■ **Work to be completed**: Pull every line from the listing below that contains the string "background". Treat uppercase and lowercase letters as different.

┄┄┄┄┄┄┄┄┄┄┄┄┄┄┄┄┄┄┄┄

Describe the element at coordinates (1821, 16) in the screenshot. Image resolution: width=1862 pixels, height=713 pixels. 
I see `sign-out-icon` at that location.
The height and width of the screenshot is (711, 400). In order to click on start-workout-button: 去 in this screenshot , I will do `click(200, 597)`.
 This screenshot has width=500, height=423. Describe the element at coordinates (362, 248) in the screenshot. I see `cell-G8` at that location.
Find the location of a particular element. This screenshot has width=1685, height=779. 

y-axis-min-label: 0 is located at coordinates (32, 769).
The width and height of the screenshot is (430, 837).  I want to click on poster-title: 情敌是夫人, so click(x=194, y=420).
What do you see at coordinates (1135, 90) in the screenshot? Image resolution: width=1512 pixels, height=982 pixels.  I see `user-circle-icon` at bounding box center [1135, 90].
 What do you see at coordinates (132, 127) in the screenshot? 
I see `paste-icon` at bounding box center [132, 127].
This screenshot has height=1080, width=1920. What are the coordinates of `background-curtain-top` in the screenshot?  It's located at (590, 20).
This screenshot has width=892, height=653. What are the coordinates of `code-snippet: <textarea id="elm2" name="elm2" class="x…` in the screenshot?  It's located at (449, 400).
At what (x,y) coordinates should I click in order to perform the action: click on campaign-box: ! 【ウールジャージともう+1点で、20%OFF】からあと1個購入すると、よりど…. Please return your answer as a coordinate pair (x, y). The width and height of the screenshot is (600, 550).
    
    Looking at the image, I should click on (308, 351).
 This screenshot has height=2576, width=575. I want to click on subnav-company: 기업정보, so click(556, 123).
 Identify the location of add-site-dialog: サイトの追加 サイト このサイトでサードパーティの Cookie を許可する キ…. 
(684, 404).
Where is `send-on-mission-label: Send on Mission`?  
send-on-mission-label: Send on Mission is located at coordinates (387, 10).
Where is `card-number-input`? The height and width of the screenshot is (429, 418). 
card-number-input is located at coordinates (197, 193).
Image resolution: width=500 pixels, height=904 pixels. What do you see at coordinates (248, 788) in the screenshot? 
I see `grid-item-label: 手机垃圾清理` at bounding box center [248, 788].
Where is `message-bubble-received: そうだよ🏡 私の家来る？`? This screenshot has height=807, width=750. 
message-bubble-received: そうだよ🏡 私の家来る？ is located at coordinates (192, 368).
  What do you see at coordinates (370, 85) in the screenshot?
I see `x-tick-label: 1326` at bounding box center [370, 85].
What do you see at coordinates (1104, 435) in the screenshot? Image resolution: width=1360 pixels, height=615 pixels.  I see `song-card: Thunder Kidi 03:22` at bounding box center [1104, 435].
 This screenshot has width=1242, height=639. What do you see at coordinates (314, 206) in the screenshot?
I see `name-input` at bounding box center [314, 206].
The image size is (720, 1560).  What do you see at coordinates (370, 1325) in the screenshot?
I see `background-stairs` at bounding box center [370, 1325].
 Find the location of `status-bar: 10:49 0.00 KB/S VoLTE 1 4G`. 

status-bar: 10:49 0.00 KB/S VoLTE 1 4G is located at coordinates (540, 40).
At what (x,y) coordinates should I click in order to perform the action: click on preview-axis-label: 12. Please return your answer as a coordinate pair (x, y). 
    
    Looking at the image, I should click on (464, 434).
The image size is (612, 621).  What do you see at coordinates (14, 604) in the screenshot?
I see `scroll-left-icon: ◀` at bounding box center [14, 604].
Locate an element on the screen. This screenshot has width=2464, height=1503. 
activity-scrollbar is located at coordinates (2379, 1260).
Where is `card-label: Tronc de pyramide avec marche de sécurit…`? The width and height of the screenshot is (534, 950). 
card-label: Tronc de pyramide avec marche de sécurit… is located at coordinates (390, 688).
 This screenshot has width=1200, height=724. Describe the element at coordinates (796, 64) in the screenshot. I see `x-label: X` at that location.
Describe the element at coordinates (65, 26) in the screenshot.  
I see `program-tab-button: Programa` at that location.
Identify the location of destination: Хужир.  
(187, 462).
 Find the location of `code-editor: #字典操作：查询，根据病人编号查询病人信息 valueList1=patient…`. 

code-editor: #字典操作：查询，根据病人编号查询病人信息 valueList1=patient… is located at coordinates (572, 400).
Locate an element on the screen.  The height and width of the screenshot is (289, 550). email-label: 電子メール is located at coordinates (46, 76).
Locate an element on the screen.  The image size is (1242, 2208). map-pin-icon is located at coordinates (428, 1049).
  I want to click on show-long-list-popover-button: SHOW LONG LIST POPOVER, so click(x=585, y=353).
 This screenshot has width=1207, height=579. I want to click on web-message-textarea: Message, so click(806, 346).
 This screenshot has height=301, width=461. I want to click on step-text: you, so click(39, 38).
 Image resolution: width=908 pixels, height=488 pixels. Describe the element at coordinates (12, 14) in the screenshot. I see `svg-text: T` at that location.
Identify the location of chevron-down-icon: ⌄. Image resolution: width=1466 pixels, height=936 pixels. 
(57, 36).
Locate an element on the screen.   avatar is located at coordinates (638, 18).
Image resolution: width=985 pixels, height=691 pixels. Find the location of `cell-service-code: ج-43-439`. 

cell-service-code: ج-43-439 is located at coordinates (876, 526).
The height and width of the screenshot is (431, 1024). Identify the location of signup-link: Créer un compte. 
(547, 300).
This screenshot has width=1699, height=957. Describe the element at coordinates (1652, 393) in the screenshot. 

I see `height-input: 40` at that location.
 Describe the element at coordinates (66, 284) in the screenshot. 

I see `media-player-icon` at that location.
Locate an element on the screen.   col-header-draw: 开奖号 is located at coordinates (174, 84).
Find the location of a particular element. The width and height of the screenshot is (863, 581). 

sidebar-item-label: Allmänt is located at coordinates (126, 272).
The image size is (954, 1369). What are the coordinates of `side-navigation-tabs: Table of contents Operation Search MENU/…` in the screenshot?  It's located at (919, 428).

┄┄┄┄┄┄┄┄┄┄┄┄┄┄┄┄┄┄┄┄

■ **Output for this task**:
This screenshot has height=1080, width=1920. What are the coordinates of `background-curtain-top` in the screenshot?  It's located at (590, 20).
I see `background-stairs` at bounding box center [370, 1325].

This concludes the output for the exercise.